§ SHORT EXERCISE
Copy out each of the records below exactly as it appears, with no changes.

____________________

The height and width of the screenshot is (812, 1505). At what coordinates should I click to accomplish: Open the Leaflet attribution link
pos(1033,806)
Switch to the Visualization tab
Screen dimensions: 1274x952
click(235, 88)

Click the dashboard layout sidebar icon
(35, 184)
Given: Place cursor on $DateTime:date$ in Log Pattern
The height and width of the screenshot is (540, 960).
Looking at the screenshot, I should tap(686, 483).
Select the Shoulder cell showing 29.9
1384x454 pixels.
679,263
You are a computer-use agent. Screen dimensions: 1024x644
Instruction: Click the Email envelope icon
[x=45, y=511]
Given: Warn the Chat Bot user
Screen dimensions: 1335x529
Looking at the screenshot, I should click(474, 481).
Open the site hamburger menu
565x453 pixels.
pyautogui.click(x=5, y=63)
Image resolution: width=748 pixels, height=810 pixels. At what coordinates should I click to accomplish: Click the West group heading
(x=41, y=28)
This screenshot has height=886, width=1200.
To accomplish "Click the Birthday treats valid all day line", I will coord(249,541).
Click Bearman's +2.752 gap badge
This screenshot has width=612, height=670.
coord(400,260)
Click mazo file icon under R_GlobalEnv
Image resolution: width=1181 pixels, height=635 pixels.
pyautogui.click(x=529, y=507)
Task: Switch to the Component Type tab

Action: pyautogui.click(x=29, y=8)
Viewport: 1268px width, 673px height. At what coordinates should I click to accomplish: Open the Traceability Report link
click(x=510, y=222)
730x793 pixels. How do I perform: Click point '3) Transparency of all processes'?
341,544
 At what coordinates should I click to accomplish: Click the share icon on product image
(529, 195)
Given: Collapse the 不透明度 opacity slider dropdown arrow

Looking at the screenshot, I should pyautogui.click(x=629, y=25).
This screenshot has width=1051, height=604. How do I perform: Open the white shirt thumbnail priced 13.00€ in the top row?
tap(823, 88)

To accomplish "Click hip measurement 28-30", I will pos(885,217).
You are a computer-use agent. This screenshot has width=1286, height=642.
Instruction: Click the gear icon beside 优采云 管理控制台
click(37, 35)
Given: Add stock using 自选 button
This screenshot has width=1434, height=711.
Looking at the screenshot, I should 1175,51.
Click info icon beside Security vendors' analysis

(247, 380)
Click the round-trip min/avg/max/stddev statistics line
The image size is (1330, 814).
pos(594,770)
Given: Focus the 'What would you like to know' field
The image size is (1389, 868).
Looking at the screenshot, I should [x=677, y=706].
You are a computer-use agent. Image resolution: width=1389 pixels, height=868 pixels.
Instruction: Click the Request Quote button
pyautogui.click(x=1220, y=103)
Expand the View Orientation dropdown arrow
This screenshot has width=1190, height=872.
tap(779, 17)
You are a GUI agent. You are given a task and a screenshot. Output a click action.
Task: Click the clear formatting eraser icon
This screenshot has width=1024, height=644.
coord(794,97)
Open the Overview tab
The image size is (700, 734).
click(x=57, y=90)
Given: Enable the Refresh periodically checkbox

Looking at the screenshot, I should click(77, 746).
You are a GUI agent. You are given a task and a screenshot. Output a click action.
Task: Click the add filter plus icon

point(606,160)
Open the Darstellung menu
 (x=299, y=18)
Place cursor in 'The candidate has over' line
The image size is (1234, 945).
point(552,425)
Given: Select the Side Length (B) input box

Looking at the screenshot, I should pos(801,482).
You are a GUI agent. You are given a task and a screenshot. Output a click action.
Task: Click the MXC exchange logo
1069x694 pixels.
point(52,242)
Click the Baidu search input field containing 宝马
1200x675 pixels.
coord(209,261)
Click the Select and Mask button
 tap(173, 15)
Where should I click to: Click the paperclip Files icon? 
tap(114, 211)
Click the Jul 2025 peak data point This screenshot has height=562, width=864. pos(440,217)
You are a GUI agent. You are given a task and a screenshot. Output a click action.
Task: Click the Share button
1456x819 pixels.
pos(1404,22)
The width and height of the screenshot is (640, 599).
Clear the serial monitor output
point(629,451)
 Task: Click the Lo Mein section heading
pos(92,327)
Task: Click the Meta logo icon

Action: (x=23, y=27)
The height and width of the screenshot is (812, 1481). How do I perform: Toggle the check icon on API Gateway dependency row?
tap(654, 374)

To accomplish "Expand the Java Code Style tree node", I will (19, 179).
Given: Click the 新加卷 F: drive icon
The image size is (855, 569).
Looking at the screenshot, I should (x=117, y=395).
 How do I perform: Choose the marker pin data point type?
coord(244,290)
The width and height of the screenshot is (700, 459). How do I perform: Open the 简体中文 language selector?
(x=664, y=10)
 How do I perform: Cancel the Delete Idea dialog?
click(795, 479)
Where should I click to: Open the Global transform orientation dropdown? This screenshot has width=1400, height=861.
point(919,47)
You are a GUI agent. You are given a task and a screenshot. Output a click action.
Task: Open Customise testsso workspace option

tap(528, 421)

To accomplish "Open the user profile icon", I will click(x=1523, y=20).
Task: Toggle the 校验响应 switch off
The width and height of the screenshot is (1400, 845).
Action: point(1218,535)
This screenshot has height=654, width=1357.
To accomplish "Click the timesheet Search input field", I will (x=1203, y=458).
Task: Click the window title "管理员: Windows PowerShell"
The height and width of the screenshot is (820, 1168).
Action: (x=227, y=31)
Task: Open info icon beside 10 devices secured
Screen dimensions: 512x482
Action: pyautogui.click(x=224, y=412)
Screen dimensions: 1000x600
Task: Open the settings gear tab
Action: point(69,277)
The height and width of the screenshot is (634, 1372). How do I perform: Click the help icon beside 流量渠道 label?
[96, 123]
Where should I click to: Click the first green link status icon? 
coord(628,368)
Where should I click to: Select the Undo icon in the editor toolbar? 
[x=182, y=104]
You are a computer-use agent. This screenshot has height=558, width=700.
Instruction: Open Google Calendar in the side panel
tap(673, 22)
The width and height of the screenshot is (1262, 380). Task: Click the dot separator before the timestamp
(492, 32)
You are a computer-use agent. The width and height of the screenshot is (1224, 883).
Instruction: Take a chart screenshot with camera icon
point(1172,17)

____________________

§ COMPLETE ANSWER
The height and width of the screenshot is (812, 1505). At what coordinates should I click to accomplish: Open the Leaflet attribution link
pos(1033,806)
Switch to the Visualization tab
Screen dimensions: 1274x952
click(235, 88)

Click the dashboard layout sidebar icon
(35, 184)
Given: Place cursor on $DateTime:date$ in Log Pattern
The height and width of the screenshot is (540, 960).
Looking at the screenshot, I should tap(686, 483).
Select the Shoulder cell showing 29.9
1384x454 pixels.
679,263
You are a computer-use agent. Screen dimensions: 1024x644
Instruction: Click the Email envelope icon
[x=45, y=511]
Given: Warn the Chat Bot user
Screen dimensions: 1335x529
Looking at the screenshot, I should click(474, 481).
Open the site hamburger menu
565x453 pixels.
pyautogui.click(x=5, y=63)
Image resolution: width=748 pixels, height=810 pixels. At what coordinates should I click to accomplish: Click the West group heading
(x=41, y=28)
This screenshot has height=886, width=1200.
To accomplish "Click the Birthday treats valid all day line", I will coord(249,541).
Click Bearman's +2.752 gap badge
This screenshot has width=612, height=670.
coord(400,260)
Click mazo file icon under R_GlobalEnv
Image resolution: width=1181 pixels, height=635 pixels.
pyautogui.click(x=529, y=507)
Task: Switch to the Component Type tab

Action: pyautogui.click(x=29, y=8)
Viewport: 1268px width, 673px height. At what coordinates should I click to accomplish: Open the Traceability Report link
click(x=510, y=222)
730x793 pixels. How do I perform: Click point '3) Transparency of all processes'?
341,544
 At what coordinates should I click to accomplish: Click the share icon on product image
(529, 195)
Given: Collapse the 不透明度 opacity slider dropdown arrow

Looking at the screenshot, I should pyautogui.click(x=629, y=25).
This screenshot has width=1051, height=604. How do I perform: Open the white shirt thumbnail priced 13.00€ in the top row?
tap(823, 88)

To accomplish "Click hip measurement 28-30", I will pos(885,217).
You are a computer-use agent. This screenshot has width=1286, height=642.
Instruction: Click the gear icon beside 优采云 管理控制台
click(37, 35)
Given: Add stock using 自选 button
This screenshot has width=1434, height=711.
Looking at the screenshot, I should 1175,51.
Click info icon beside Security vendors' analysis

(247, 380)
Click the round-trip min/avg/max/stddev statistics line
The image size is (1330, 814).
pos(594,770)
Given: Focus the 'What would you like to know' field
The image size is (1389, 868).
Looking at the screenshot, I should [x=677, y=706].
You are a computer-use agent. Image resolution: width=1389 pixels, height=868 pixels.
Instruction: Click the Request Quote button
pyautogui.click(x=1220, y=103)
Expand the View Orientation dropdown arrow
This screenshot has width=1190, height=872.
tap(779, 17)
You are a GUI agent. You are given a task and a screenshot. Output a click action.
Task: Click the clear formatting eraser icon
This screenshot has width=1024, height=644.
coord(794,97)
Open the Overview tab
The image size is (700, 734).
click(x=57, y=90)
Given: Enable the Refresh periodically checkbox

Looking at the screenshot, I should click(77, 746).
You are a GUI agent. You are given a task and a screenshot. Output a click action.
Task: Click the add filter plus icon

point(606,160)
Open the Darstellung menu
 (x=299, y=18)
Place cursor in 'The candidate has over' line
The image size is (1234, 945).
point(552,425)
Given: Select the Side Length (B) input box

Looking at the screenshot, I should pos(801,482).
You are a GUI agent. You are given a task and a screenshot. Output a click action.
Task: Click the MXC exchange logo
1069x694 pixels.
point(52,242)
Click the Baidu search input field containing 宝马
1200x675 pixels.
coord(209,261)
Click the Select and Mask button
 tap(173, 15)
Where should I click to: Click the paperclip Files icon? 
tap(114, 211)
Click the Jul 2025 peak data point This screenshot has height=562, width=864. pos(440,217)
You are a GUI agent. You are given a task and a screenshot. Output a click action.
Task: Click the Share button
1456x819 pixels.
pos(1404,22)
The width and height of the screenshot is (640, 599).
Clear the serial monitor output
point(629,451)
 Task: Click the Lo Mein section heading
pos(92,327)
Task: Click the Meta logo icon

Action: (x=23, y=27)
The height and width of the screenshot is (812, 1481). How do I perform: Toggle the check icon on API Gateway dependency row?
tap(654, 374)

To accomplish "Expand the Java Code Style tree node", I will (19, 179).
Given: Click the 新加卷 F: drive icon
The image size is (855, 569).
Looking at the screenshot, I should (x=117, y=395).
 How do I perform: Choose the marker pin data point type?
coord(244,290)
The width and height of the screenshot is (700, 459). How do I perform: Open the 简体中文 language selector?
(x=664, y=10)
 How do I perform: Cancel the Delete Idea dialog?
click(795, 479)
Where should I click to: Open the Global transform orientation dropdown? This screenshot has width=1400, height=861.
point(919,47)
You are a GUI agent. You are given a task and a screenshot. Output a click action.
Task: Open Customise testsso workspace option

tap(528, 421)

To accomplish "Open the user profile icon", I will click(x=1523, y=20).
Task: Toggle the 校验响应 switch off
The width and height of the screenshot is (1400, 845).
Action: point(1218,535)
This screenshot has height=654, width=1357.
To accomplish "Click the timesheet Search input field", I will (x=1203, y=458).
Task: Click the window title "管理员: Windows PowerShell"
The height and width of the screenshot is (820, 1168).
Action: (x=227, y=31)
Task: Open info icon beside 10 devices secured
Screen dimensions: 512x482
Action: pyautogui.click(x=224, y=412)
Screen dimensions: 1000x600
Task: Open the settings gear tab
Action: point(69,277)
The height and width of the screenshot is (634, 1372). How do I perform: Click the help icon beside 流量渠道 label?
[96, 123]
Where should I click to: Click the first green link status icon? 
coord(628,368)
Where should I click to: Select the Undo icon in the editor toolbar? 
[x=182, y=104]
You are a computer-use agent. This screenshot has height=558, width=700.
Instruction: Open Google Calendar in the side panel
tap(673, 22)
The width and height of the screenshot is (1262, 380). Task: Click the dot separator before the timestamp
(492, 32)
You are a computer-use agent. The width and height of the screenshot is (1224, 883).
Instruction: Take a chart screenshot with camera icon
point(1172,17)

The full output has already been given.